• What the task asks: Format the listing as a numbered list, from the line containing "Given: Click the small" through the end of the listing, leaving out blank lines.

• Material for this task:
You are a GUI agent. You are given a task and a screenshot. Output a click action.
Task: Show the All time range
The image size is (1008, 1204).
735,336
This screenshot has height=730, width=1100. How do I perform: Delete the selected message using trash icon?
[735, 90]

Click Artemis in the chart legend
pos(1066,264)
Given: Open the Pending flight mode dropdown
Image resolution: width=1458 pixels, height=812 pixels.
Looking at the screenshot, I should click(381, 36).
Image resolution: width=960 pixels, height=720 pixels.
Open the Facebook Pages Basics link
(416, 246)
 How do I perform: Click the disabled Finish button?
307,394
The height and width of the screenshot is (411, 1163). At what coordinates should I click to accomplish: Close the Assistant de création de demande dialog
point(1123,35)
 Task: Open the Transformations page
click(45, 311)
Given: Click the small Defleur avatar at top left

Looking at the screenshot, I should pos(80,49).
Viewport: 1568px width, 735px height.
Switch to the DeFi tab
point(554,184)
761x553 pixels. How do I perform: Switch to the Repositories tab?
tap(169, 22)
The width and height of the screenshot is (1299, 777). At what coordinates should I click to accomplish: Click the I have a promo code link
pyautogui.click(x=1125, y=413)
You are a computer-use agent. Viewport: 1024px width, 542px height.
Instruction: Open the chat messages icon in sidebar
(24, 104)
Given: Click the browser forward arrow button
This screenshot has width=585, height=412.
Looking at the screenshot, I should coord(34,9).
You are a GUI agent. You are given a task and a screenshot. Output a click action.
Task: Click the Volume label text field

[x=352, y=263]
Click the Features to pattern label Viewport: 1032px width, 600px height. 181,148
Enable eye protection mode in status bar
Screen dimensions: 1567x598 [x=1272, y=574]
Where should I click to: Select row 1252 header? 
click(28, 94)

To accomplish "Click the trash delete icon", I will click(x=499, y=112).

• Problem solution:
1. Given: Click the small Defleur avatar at top left
2. Looking at the screenshot, I should pos(80,49).
3. Viewport: 1568px width, 735px height.
4. Switch to the DeFi tab
5. point(554,184)
6. 761x553 pixels. How do I perform: Switch to the Repositories tab?
7. tap(169, 22)
8. The width and height of the screenshot is (1299, 777). At what coordinates should I click to accomplish: Click the I have a promo code link
9. pyautogui.click(x=1125, y=413)
10. You are a computer-use agent. Viewport: 1024px width, 542px height.
11. Instruction: Open the chat messages icon in sidebar
12. (24, 104)
13. Given: Click the browser forward arrow button
14. This screenshot has width=585, height=412.
15. Looking at the screenshot, I should coord(34,9).
16. You are a GUI agent. You are given a task and a screenshot. Output a click action.
17. Task: Click the Volume label text field
18. [x=352, y=263]
19. Click the Features to pattern label Viewport: 1032px width, 600px height. 181,148
20. Enable eye protection mode in status bar
21. Screen dimensions: 1567x598 [x=1272, y=574]
22. Where should I click to: Select row 1252 header? 
23. click(28, 94)
24. To accomplish "Click the trash delete icon", I will click(x=499, y=112).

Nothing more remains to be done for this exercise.